▶ Stated exercise: Tally the lines in the entries below that contain the string "notification", treating uppercase and lowercase as different, and give only the number.

=== Information supplied ===

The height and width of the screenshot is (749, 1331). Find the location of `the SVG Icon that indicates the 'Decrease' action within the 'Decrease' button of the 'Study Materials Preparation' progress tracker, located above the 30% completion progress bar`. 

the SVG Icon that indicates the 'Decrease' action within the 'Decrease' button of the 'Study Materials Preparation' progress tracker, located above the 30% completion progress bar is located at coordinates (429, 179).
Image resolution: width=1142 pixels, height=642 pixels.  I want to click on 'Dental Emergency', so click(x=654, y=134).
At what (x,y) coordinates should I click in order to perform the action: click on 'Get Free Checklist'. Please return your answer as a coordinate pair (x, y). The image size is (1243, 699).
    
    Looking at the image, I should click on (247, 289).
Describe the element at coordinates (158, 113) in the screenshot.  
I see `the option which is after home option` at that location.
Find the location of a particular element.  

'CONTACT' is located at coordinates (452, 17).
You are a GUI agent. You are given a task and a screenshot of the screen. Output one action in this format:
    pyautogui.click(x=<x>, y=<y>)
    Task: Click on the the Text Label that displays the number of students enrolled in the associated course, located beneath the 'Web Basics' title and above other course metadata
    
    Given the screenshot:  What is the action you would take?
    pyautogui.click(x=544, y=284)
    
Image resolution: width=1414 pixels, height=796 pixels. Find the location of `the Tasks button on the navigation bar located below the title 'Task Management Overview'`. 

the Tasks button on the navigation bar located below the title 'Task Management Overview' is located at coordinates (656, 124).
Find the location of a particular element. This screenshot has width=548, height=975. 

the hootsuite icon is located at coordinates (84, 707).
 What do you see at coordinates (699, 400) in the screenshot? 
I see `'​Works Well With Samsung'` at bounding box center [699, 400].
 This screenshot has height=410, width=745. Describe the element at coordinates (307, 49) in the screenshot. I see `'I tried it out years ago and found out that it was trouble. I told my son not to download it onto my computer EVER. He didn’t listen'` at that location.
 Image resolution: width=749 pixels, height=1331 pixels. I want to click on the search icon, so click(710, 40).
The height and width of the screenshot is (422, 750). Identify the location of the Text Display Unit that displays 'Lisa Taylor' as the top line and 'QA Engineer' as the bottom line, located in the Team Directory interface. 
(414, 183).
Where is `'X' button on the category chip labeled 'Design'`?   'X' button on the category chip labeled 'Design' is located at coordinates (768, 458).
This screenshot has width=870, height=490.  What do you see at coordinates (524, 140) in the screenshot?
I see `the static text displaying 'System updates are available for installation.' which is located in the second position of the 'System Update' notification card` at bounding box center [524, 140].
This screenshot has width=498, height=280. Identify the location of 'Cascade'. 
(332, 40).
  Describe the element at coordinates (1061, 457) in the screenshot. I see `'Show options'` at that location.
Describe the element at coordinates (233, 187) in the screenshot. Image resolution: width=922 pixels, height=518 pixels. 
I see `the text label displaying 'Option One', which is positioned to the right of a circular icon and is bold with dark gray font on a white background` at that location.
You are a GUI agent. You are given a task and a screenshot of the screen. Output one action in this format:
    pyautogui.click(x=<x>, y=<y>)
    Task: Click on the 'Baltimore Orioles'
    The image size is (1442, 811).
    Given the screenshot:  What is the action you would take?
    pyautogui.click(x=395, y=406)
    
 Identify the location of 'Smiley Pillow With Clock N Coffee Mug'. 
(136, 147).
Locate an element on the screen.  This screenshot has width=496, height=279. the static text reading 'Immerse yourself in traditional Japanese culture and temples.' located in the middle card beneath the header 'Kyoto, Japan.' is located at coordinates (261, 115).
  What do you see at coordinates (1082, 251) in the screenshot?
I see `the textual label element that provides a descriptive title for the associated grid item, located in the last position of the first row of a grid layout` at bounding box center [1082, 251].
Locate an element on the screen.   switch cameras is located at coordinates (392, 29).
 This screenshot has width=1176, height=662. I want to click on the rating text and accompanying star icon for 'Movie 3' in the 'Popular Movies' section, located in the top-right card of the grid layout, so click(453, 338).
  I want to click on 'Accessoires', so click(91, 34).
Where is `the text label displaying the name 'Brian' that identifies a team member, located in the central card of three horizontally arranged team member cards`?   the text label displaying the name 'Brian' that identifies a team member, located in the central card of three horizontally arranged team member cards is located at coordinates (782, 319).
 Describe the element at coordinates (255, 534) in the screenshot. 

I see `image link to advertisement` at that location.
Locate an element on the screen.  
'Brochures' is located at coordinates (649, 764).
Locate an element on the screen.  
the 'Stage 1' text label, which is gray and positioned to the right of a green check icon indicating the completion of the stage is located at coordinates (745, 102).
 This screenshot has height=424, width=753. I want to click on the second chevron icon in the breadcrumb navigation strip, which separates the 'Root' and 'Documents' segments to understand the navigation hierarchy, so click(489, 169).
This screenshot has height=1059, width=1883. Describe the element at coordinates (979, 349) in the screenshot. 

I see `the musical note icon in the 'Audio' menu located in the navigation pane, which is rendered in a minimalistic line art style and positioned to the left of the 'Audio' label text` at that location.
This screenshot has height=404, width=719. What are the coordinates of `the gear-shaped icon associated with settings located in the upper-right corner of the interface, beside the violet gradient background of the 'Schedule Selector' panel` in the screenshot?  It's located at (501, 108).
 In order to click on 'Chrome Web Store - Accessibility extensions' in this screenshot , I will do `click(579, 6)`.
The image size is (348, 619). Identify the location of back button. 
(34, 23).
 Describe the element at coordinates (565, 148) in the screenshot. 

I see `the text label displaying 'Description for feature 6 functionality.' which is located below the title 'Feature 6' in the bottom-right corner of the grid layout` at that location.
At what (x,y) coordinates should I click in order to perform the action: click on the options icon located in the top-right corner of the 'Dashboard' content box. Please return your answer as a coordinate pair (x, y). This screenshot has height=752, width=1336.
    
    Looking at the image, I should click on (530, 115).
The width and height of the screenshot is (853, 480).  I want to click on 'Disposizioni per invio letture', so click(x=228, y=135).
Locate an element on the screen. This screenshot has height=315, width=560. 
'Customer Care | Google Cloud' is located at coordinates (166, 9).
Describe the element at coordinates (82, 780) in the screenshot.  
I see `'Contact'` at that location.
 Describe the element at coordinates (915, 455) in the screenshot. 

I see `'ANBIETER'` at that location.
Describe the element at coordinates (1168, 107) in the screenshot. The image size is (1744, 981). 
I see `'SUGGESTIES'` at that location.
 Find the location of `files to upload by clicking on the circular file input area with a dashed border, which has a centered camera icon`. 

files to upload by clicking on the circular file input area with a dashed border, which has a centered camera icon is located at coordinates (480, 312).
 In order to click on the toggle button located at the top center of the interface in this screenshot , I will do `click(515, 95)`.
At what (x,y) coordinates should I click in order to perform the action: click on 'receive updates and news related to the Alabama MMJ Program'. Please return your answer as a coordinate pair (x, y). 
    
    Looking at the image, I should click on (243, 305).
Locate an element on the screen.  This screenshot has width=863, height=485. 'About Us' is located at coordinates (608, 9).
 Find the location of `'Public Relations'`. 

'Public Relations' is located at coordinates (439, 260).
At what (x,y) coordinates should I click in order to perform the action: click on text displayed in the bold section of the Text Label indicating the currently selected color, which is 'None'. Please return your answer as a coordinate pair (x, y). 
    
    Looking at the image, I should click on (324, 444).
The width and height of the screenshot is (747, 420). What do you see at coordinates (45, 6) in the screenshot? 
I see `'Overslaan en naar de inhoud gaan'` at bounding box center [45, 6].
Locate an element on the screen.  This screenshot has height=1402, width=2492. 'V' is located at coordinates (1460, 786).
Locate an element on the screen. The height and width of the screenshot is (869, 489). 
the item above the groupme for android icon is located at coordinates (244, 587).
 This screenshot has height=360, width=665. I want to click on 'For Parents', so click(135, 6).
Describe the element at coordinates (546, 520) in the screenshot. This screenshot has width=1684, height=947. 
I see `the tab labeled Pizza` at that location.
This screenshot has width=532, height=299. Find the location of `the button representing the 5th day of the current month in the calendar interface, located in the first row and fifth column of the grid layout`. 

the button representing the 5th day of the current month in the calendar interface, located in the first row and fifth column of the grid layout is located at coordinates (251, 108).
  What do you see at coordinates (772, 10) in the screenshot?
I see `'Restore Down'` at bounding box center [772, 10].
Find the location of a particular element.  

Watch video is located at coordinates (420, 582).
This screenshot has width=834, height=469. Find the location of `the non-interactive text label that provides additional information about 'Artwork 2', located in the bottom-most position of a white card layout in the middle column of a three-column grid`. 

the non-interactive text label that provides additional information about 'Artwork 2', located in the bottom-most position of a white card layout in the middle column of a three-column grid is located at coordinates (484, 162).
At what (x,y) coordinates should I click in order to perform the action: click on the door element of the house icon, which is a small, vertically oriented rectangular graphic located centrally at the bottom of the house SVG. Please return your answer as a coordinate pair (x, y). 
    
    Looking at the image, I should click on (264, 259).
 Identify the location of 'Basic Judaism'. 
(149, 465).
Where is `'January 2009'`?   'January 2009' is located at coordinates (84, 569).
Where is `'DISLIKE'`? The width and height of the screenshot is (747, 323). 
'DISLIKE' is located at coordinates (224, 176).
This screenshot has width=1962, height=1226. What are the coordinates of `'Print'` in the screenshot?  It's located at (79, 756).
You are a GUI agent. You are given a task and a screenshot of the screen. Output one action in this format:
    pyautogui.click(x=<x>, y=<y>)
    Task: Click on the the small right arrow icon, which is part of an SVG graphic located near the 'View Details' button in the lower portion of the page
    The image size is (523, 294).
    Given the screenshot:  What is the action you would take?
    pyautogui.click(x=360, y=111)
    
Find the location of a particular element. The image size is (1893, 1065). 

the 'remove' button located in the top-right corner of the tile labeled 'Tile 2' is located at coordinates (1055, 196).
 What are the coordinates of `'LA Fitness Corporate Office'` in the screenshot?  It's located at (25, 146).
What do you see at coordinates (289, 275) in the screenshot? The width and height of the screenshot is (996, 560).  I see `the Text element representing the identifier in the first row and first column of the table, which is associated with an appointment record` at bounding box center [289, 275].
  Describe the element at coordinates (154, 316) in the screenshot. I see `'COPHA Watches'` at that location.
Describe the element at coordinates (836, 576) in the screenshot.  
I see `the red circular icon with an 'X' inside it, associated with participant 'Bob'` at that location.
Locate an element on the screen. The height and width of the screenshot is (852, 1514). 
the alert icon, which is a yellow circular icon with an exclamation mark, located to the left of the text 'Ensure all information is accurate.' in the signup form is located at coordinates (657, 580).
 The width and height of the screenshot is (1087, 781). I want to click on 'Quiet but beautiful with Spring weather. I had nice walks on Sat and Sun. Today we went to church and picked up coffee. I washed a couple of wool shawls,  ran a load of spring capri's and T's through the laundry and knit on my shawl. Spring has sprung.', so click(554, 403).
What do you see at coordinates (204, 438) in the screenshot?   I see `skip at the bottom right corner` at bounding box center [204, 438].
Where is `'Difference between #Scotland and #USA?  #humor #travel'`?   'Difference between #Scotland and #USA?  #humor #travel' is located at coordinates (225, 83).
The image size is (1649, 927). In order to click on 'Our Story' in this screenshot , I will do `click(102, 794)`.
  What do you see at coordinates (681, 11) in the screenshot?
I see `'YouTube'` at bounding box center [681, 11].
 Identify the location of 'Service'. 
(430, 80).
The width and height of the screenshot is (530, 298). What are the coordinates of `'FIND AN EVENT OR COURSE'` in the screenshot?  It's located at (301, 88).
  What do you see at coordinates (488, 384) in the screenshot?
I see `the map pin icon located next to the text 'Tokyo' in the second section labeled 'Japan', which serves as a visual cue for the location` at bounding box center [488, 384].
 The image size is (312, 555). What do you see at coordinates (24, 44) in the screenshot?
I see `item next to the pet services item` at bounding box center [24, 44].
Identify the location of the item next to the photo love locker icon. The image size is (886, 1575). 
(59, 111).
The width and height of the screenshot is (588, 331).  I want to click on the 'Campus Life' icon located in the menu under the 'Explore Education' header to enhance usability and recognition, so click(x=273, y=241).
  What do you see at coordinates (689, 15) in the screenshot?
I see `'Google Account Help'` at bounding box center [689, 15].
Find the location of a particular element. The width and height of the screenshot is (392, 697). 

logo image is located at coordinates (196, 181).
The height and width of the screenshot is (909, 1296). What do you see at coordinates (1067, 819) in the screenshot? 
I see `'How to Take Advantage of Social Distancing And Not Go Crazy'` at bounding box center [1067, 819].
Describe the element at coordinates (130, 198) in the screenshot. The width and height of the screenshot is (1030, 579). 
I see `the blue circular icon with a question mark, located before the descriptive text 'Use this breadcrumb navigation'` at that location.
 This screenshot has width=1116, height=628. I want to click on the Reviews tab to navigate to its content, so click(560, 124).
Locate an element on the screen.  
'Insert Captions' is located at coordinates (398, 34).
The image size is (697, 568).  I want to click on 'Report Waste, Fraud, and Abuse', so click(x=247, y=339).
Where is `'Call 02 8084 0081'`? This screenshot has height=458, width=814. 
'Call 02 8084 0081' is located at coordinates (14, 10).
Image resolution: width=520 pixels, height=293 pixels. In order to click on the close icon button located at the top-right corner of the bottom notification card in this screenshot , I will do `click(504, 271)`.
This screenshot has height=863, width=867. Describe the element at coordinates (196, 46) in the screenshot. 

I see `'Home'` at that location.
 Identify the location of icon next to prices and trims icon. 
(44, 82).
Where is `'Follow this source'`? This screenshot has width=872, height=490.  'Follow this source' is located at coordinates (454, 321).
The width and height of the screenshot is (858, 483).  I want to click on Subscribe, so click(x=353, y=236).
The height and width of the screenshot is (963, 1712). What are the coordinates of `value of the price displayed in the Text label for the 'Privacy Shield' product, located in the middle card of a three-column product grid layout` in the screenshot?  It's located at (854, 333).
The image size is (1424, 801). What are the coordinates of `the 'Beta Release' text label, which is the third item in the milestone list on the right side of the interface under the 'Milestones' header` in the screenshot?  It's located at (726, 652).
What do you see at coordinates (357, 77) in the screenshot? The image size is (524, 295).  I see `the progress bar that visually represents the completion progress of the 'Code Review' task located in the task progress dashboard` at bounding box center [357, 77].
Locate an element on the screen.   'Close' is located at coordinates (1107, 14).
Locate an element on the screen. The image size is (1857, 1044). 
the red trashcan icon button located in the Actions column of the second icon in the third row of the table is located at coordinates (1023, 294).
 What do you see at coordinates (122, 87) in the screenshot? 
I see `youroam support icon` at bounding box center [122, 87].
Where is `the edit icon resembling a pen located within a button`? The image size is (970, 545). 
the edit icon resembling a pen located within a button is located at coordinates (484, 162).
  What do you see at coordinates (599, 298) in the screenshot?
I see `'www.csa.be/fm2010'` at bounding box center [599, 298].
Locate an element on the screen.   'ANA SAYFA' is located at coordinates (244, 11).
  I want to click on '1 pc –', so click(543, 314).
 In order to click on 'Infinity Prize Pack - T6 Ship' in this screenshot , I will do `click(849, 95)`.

===

▶ Result below: 2